2012.03.26

【Jリーグ】鹿島・ジョルジーニョ監督
「短期的にすべてがうまくいくことはない」

  • 小室功●文 text by Komuro Isao
  • photo by AFLO

2012年シーズン序盤戦。新監督の明暗(1)

指揮官として、14年ぶりに古巣の鹿島に戻ってきたジョルジーニョ監督。リーグ戦序盤は苦しい戦いが続いている。 ジョルジーニョが監督として鹿島に戻ってくる――。このビッグニュースに鹿島のサポーターは心躍らせ、Jリーグにかかわるすべての人たちも大きな関心を寄せていたに違いない。

 鹿島に在籍した1995年からの4年間で、Jリーグ初制覇をはじめ、4つのタイトル獲得に貢献したジョルジーニョ。監督就任の際には、「皆さんから熱烈な歓迎を受け、とても感激している。ここで過ごした選手時代以上の成果をあげ、1年でも長く指揮を執りたい。鹿島は常に優勝を争うチーム。2位や3位で満足せず、Jリーグの主役でいることが重要だ」と、力強く所信表明した。

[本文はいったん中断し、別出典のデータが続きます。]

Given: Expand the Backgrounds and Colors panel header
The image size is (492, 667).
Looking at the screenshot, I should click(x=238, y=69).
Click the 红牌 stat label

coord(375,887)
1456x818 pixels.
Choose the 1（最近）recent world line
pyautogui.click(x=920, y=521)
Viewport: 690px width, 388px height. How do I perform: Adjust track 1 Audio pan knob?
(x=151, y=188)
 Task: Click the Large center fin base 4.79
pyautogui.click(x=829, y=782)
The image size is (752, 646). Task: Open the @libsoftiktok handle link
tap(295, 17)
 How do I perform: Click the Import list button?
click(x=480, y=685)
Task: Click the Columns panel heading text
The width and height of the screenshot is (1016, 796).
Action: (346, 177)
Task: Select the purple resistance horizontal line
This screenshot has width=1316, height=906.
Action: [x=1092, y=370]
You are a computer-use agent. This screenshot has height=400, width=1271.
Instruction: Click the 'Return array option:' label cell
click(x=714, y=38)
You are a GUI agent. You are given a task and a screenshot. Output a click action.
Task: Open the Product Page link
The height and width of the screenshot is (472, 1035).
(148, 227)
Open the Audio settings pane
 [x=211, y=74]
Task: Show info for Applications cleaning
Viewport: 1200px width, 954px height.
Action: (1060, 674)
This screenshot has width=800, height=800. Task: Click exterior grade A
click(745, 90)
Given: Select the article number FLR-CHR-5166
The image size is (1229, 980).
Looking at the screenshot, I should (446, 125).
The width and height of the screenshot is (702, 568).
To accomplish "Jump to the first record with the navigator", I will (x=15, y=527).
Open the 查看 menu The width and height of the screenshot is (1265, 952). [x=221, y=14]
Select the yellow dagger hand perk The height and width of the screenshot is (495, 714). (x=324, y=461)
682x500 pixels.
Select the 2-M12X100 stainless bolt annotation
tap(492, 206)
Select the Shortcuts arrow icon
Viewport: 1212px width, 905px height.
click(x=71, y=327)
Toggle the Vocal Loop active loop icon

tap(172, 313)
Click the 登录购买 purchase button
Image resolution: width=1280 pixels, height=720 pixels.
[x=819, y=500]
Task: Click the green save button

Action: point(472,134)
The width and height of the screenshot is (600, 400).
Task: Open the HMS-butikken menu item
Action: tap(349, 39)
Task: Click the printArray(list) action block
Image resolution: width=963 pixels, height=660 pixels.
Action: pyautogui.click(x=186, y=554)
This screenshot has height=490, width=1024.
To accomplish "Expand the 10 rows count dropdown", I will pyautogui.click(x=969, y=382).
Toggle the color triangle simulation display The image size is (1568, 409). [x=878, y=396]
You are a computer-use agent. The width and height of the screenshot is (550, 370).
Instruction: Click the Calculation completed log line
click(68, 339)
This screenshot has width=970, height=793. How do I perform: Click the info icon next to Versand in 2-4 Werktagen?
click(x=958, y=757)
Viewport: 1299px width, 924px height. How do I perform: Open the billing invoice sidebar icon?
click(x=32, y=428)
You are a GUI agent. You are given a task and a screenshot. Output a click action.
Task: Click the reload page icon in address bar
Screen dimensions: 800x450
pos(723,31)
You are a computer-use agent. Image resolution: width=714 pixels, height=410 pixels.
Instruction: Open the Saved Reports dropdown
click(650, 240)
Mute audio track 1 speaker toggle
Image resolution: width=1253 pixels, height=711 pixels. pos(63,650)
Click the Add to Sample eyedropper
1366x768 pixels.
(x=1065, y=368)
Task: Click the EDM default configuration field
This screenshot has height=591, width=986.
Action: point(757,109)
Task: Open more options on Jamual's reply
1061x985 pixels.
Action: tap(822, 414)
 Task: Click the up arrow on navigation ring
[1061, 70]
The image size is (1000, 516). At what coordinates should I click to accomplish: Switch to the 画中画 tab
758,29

 現在47歳。まだまだ体が動くとあって、選手とともに汗をかき、ボールを蹴る。ピッチ内外で選手たちとも積極的に意見交換する姿が見られ、いい雰囲気の中でチーム作りは進められていった。

 そんなジョルジーニョ監督が目指すサッカーの肝とは何か。
「ボールをポゼッションし、攻撃的に戦いたいと思うが、攻撃的であればいいわけじゃない。試合の流れをしっかりと読んで、守るべきときは守る。攻守両面でバランスがとれていることが大切だ。伝統の4-4-2がベースになるが、対戦相手や状況によって4-3-3も考えられるだろう。今いる選手の特徴を最大限に生かしながら、もっともいいバランスを見つけたい」

 チームに新たな刺激を与えるべく、中盤を従来のボックス型からダイヤモンド型に変更するなど、ワンランクアップするための試行錯誤も繰り返された。その結果、開幕までの準備期間で、新生・鹿島の輪郭が少しずつ見え始め、細部の課題を残しつつも、周囲の期待は高まるばかりだった。

 ところが、ふたを開けてみれば、開幕3連敗とクラブ史上最悪のスタート。受け入れ難い現実に指揮官の表情も険しい。チャンスがないわけではないが、決め手を欠き、よもやの3試合ノーゴール。勝利を手繰り寄せられない最大の原因はそこにある。